● PAGE EXTRACT:
++++++
Medline ® Abstracts for References 1,28,33
of 'Oral food challenges for diagnosis and management of food allergies'
Double-blind, placebo-controlled food challenge (DBPCFC) as an office procedure: a manual.
Bock SA, Sampson HA, Atkins FM, Zeiger RS, Lehrer S, Sachs M, Bush RK, Metcalfe DD
J Allergy Clin Immunol. 1988;82(6):986.
There is now enough experience with the use of double-blind, placebo-controlled, food challenge (DBPCFC) to recommend its use as an office procedure for most patients complaining of adverse reactions to foods. This manual discusses the practical methods required for the allergist to undertake DBPCFC in the office. Thorough histories supplemented by food allergen skin testing are used to design a DBPCFC that carefully attempts to reproduce the history of food-induced symptoms described by the patient. Precautions that must be taken are delineated before challenge, as is treatment that may be required if a reaction occurs. For those foods to which challenges are positive, longitudinal evaluation with repeated challenge at appropriate intervals help to determine whether or not the problem will resolve over a period of time.
National Jewish Center for Immunology and Respiratory Medicine, Denver, Colo. 80206.
Risk of oral food challenges.
Perry TT, Matsui EC, Conover-Walker MK, Wood RA
J Allergy Clin Immunol. 2004;114(5):1164.
BACKGROUND: Oral food challenges are essential to the diagnosis of food allergy; however, little has been reported regarding the risks of performing food challenges in children with suspected food allergy.
++++++
● EXERCISE BRIEF: Reproduce the Medline abstracts on oral food challenges above in full, word for word.

● COLLECTED MATERIAL:
++++++
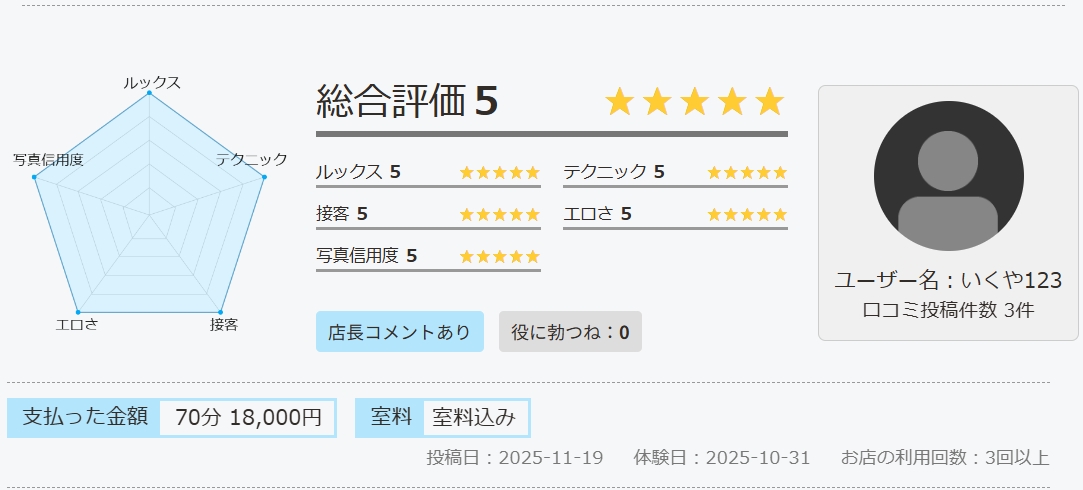
Task: Click the 投稿日 2025-11-19 text
Action: click(515, 458)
++++++
● WRITTEN RESPONSE:
Medline ® Abstracts for References 1,28,33
of 'Oral food challenges for diagnosis and management of food allergies'
Double-blind, placebo-controlled food challenge (DBPCFC) as an office procedure: a manual.
Bock SA, Sampson HA, Atkins FM, Zeiger RS, Lehrer S, Sachs M, Bush RK, Metcalfe DD
J Allergy Clin Immunol. 1988;82(6):986.
There is now enough experience with the use of double-blind, placebo-controlled, food challenge (DBPCFC) to recommend its use as an office procedure for most patients complaining of adverse reactions to foods. This manual discusses the practical methods required for the allergist to undertake DBPCFC in the office. Thorough histories supplemented by food allergen skin testing are used to design a DBPCFC that carefully attempts to reproduce the history of food-induced symptoms described by the patient. Precautions that must be taken are delineated before challenge, as is treatment that may be required if a reaction occurs. For those foods to which challenges are positive, longitudinal evaluation with repeated challenge at appropriate intervals help to determine whether or not the problem will resolve over a period of time.
National Jewish Center for Immunology and Respiratory Medicine, Denver, Colo. 80206.
Risk of oral food challenges.
Perry TT, Matsui EC, Conover-Walker MK, Wood RA
J Allergy Clin Immunol. 2004;114(5):1164.
BACKGROUND: Oral food challenges are essential to the diagnosis of food allergy; however, little has been reported regarding the risks of performing food challenges in children with suspected food allergy.